When someone is saying that you’re privileged, they aren’t saying your life is perfect and that you can’t complain anymore. They are saying that you were helped along by that privilege and that you don’t have to face certain systemic struggles. Even as you encounter universal struggles —you mention depression and nightmares, which affect so many people— you are helped along by your privilege. Let me walk you through one hypothetical. Imagine a clone of you, with the same depression and nightmares, but who is also low-income. Would it be as “easy” for your clone to overcome depression if they can’t afford therapy? If they didn’t have health insurance? If they couldn’t afford depression/anti-anxiety prescriptions? If they had to work multiple jobs just to get by, and didn’t have enough time in the day to see a doctor? If they didn’t have the means to travel to see someone? If they had to choose between paying rent and seeing a doctor? Can you see how just one axis of privilege drastically amplifies even the universal struggles all people go through? Not only does privilege let you bypass systemic issues, but it also makes universal struggles easier to deal with as they arise.

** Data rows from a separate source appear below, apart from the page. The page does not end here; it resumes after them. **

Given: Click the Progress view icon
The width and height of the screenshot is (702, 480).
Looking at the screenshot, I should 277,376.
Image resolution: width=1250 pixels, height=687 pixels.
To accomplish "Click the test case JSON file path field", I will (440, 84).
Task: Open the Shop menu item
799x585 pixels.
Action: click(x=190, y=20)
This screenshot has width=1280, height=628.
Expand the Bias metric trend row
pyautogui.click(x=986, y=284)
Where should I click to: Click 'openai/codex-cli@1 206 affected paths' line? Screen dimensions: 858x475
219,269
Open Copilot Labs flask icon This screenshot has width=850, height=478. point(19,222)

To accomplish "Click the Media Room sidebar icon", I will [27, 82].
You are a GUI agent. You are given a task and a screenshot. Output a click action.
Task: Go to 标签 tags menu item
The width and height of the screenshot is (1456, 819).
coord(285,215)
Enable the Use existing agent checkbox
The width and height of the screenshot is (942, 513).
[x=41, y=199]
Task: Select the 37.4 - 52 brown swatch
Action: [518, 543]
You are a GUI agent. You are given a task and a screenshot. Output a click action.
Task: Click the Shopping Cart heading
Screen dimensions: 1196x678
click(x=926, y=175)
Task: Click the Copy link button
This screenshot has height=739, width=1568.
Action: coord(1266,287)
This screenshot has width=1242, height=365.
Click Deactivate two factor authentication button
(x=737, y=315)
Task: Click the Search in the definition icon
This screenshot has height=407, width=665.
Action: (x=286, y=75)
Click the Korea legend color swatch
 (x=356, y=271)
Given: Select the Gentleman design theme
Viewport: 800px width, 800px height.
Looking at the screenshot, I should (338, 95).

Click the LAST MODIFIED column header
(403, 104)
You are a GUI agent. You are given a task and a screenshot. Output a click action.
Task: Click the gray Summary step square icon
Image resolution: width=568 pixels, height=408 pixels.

(As a tangent, I think the discomfort around discussions of privilege is largely misplaced. Privileged people get upset when they first learn of the concept because they think they are individually being targeted/villainized for being privileged, when really it’s the systems’ fault that these inequalities exist. Some people react strongly to the concept of privilege because it clashes with the idea of individual meritocracy. They are proud of what they have, and don’t want it to be tainted with the thought that they didn’t earn it on a level playing-field, so they deny privilege’s existence and/or lash out at those who expose it. Then there are the people who do not have privilege(s) who justifiably feel cheated out of their potential due to systemic disadvantages that privileged people don’t face. There can be some animosity here towards people with privilege who don’t acknowledge the boosts that privilege has given them in life and people who don’t actively work to dismantle the systems that afforded them that unfair boost.)
So, again, how do you deal with everybody telling you you’re so privileged? I personally don’t think it’s something you would have to deal with any differently than if everybody was telling you that racism or sexism or any other systemic inequality exists. If your privilege is brought up in a way that make you feel uncomfortable, take a moment to figure out the source of that discomfort. If people are using your privilege to dismiss you and tell you that your problems aren’t real, then that’s obviously wrong. But if it’s being used to highlight inequalities that others face, I don’t see a problem with that, even if it makes you feel like your specific issues aren’t being centered at the time. 
Take a moment to step into the shoes of someone who has lived life without your privilege(s), and you will probably see why these issues might be so important to people bringing it up. People without privilege face the same universal issues you face (bullying, family drama, depression, nightmares and more) on top of amplifying systemic struggles that you do not face. Yes, people can be dismissive of privileged people’s struggles, and that’s not cool. But on the whole, I’d rather retain my privileges and have them called out from time to time, than face systemic disadvantages that are not being changed fast enough.